COMPITO 1 =
Riscrivi in forma più concisa il paragrafo della recensione che comincia con "Ed McGuinness e Javier Garron", mantenendone le informazioni principali.
COMPITO 2 =
Trascrivi fedelmente dalla recensione il passo che si apre con le parole contenenti "Ed McGuinness e" e si chiude con "una consistenza sorprendente.".

TESTO FORNITO =

Il trattamento dedicato ai due protagonisti di questa issue, Star-Lord e Kitty Pride, ha in sé del poetico: l’autore riesce a trovare ciò che rende unico il personaggio dell’eroina Mutante, sfruttandolo al meglio ai fini della storia, elevandola e trasformandola in qualcosa di speciale. La conclusione decisamente character driven dell’evento solleva una narrazione complessiva che, sin dal suo inizio, è stata eccessivamente decompressa e, in alcuni tratti, noiosa. Ad i restanti personaggi viene riservata una scelta particolare che a livello narrativo fa ben sperare per il futuro: rinunciare o meno ad i poteri ricevuti grazie al Black Vortex. Le decisioni sono varie e la possibilità che possano avere un effetto reale nelle storie che verranno è molto ghiotta. Certo, è anche possibile che con l’avvento di Secret Wars questo resti un evento a sé stante che verrà retconnato appena se ne avrà l’occasione.
Ed McGuinness e Javier Garron sono perfetti per la narrazione ironica, leggera ed intelligente di Sam Humphries. Ogni pagina risulta fresca e gradevole, con una buona attenzione all’espressività della coppia protagonista, ed il coloring di Marte Gracia è fondamentale nel corroborare il legame tra i due artisti, dando alla issue una consistenza sorprendente.

ESTRATTI DEL DATASET =
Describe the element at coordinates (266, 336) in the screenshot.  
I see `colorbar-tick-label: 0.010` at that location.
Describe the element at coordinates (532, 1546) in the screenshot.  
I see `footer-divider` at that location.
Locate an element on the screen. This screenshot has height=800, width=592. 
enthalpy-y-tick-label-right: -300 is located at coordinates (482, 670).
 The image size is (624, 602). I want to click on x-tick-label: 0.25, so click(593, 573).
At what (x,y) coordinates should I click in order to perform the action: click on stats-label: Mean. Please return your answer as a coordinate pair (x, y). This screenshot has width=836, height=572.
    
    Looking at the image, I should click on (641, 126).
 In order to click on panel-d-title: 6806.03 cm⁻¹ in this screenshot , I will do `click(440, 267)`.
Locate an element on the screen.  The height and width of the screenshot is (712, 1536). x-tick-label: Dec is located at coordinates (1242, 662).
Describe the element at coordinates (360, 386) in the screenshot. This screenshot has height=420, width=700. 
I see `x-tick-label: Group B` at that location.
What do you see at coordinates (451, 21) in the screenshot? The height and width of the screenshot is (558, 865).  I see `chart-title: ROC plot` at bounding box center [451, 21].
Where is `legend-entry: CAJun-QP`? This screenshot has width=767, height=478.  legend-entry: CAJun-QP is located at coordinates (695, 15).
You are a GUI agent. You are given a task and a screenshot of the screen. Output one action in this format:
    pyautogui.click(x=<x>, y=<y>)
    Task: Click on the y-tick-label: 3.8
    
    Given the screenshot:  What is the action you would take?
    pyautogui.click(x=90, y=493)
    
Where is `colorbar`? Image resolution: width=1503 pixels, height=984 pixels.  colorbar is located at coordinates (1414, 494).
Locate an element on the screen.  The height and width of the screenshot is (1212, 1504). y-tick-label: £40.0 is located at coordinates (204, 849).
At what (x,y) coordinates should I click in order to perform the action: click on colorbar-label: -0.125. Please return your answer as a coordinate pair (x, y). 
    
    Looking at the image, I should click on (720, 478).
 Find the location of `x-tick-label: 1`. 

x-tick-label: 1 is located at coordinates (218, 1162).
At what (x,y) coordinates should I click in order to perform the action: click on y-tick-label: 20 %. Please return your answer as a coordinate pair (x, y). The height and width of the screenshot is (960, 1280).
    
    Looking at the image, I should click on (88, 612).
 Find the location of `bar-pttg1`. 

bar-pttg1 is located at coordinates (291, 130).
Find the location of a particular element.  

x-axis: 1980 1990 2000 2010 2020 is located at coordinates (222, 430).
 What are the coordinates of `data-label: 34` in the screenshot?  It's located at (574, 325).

SPAZIO RISPOSTA 1 =
Ed McGuinness e Javier Garron si adattano perfettamente alla narrazione ironica, leggera e intelligente di Sam Humphries. Le pagine sono fresche e gradevoli e curano l'espressività della coppia protagonista. Il coloring di Marte Gracia rafforza il legame tra i due artisti e dà alla issue una consistenza sorprendente.

SPAZIO RISPOSTA 2 =
Ed McGuinness e Javier Garron sono perfetti per la narrazione ironica, leggera ed intelligente di Sam Humphries. Ogni pagina risulta fresca e gradevole, con una buona attenzione all’espressività della coppia protagonista, ed il coloring di Marte Gracia è fondamentale nel corroborare il legame tra i due artisti, dando alla issue una consistenza sorprendente.